Imagine sitting in traffic. You are on a narrow road with one lane going in each direction. A construction crew has blocked off a section of this road and allows only one direction of traffic to flow at a time. You have been waiting patiently for your turn to move forward, and suddenly a man in a sports car cuts you off. He comes out of nowhere, squeezes his way in front of your vehicle, and speeds off.
Many people’s initial reaction would be to think, “Man, what a jerk. He must think he’s some hot shot and that traffic laws don’t apply to him.” But imagine if you knew more about this man’s life, if you knew that he was rushing from a hectic project at work to the hospital where his son was suddenly in the intensive care unit, after being injured on the way back from a school field trip. Would you have the same response to the man’s behavior if you knew more about the circumstances that led to his actions?

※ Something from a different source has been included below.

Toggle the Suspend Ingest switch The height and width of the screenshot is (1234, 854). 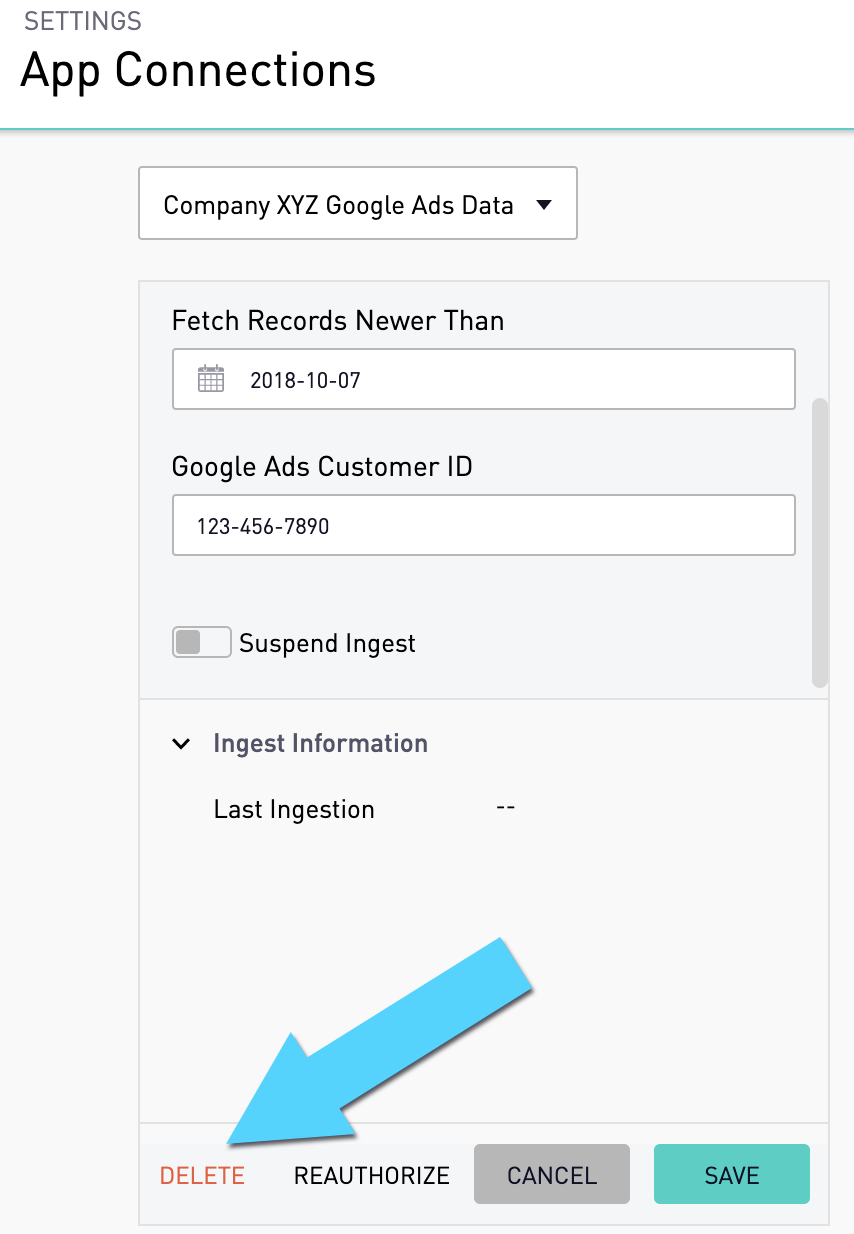click(202, 642)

We don’t always know why people do what they do. Pirkei Avot, the Ethics of our Fathers, reminds us to judge everyone l’chaf z’chut, meaning favorably. In other words, our tradition calls us to take the high road and assume the best of others. When we are confronted with someone who isn’t behaving the way we would like, it is on us to make a choice. We can choose to think about someone as a jerk based on one negative interaction with them. Or we can give them the benefit of the doubt and consider the possibility of mitigating circumstances.
In this week’s Torah portion, God models the high road for us and demonstrates this ideal level of consideration and forgiveness for others. But before I can explain this example, we need a bit of background knowledge on the Torah portion. This week’s Torah portion, Matot, discusses the importance of fulfilling vows that one has made to God. When a man makes a vow to God or takes an oath imposing an obligation on himself, the Torah says, “he must carry out all that has crossed his lips.”

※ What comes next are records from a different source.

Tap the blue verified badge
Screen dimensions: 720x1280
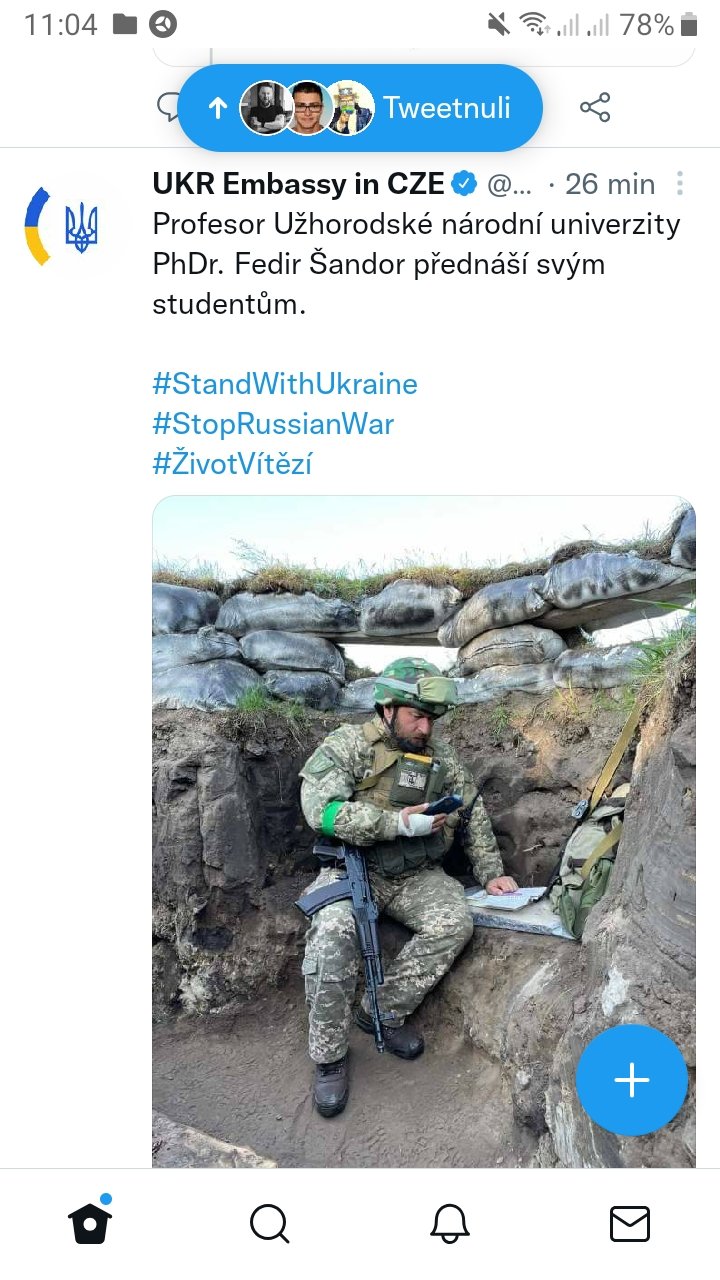464,184
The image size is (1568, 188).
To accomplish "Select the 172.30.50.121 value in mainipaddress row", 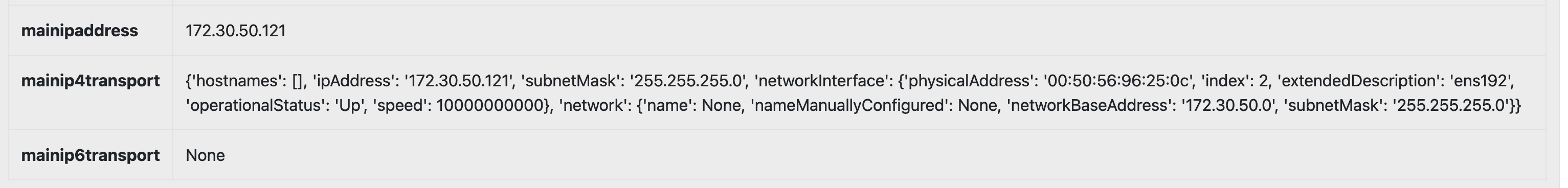I will [x=236, y=31].
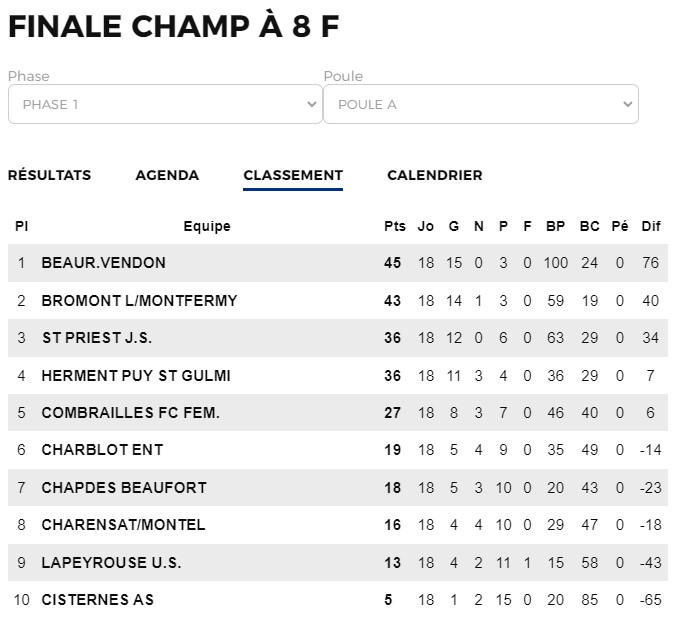
Task: Select CHARBLOT ENT team
Action: [102, 450]
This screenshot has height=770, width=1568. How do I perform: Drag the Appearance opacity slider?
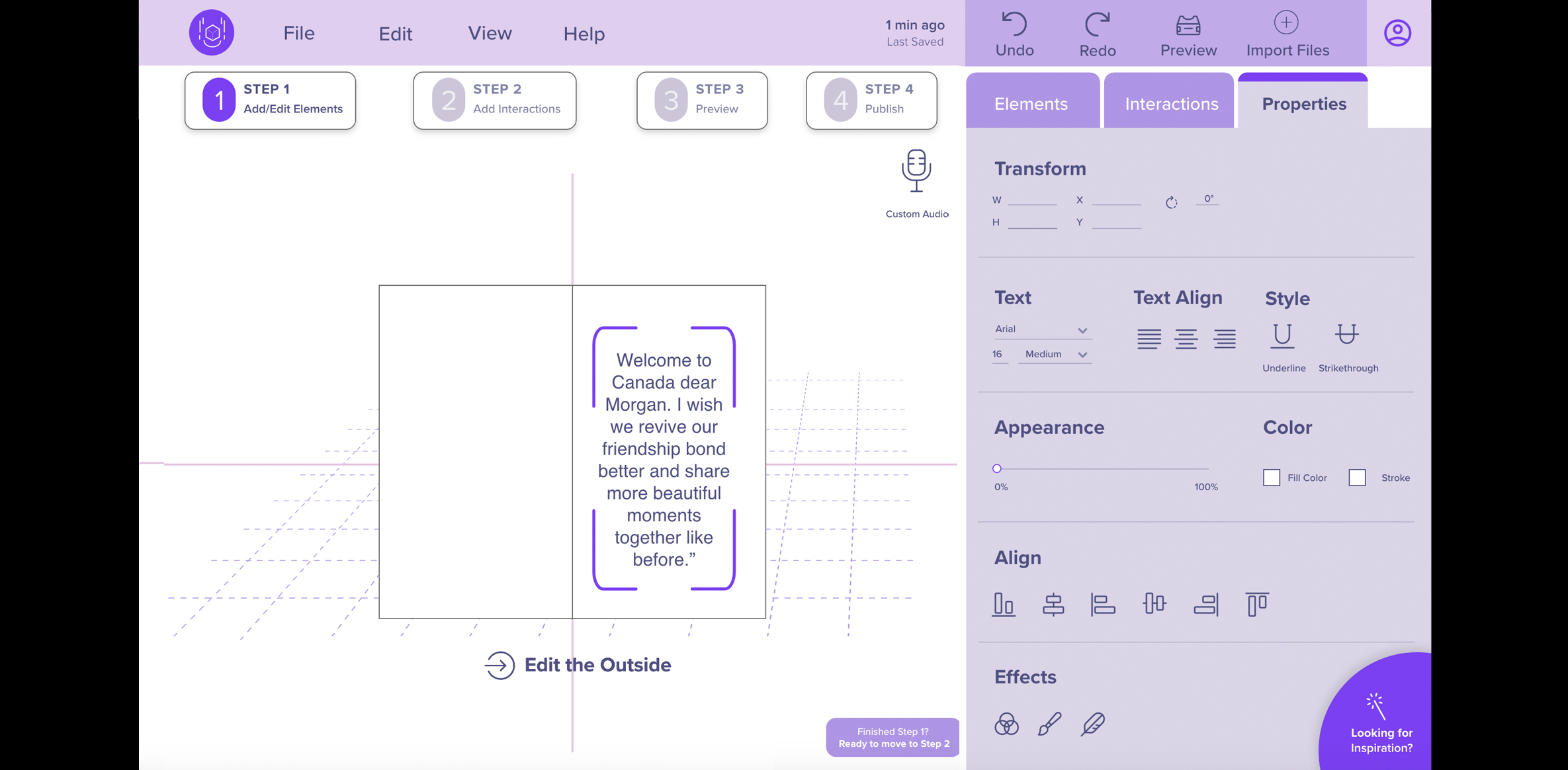(998, 468)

Today a number of people use the phrase “I swear” rather loosely, as in “I swear I never touched it. Oh, you mean THAT sandwich? I might have mistaken it for MY lunch. Sorry!” But in biblical times and later in Talmudic times, vows were not taken lightly. If one needed to be released from a vow, one had to convene a Beit Din or court of three rabbis to get the vow annulled. One also had to prove that the vow was made in the absence of some important consideration that had one known at the time, he or she would not have dared to make such a vow.
Vows were serious business. Breaking one’s word was unthinkable. But in this week’s Torah portion, God forgives certain people for not fulfilling their vows. Who are these people? In this case, it was married women or young women who still lived in their father’s home. In biblical times (which, remember, was the Iron Age), women were subject to the will of their fathers or husbands. Thus, if women vowed to do something that their fathers or husbands did not want them to do, their husbands and fathers could simply annul the women’s vows. God could have held this against the women. Perhaps these women should have run the ideas by their spouses or parents before solemnly vowing to do them. Perhaps. But even if they should have been more careful with their oaths, God forgives the women for something that is beyond their control. In other words, God forgives people for doing things they should not have done, especially when the transgressions were due to mitigating circumstances.
We may never know why certain people do what they do. But we do know that as beings created in God’s image, we have the divine capacity to forgive others’ transgressions. May we all be inspired by this week’s Torah portion to judge all people favorably and be more open to forgiving their mistakes.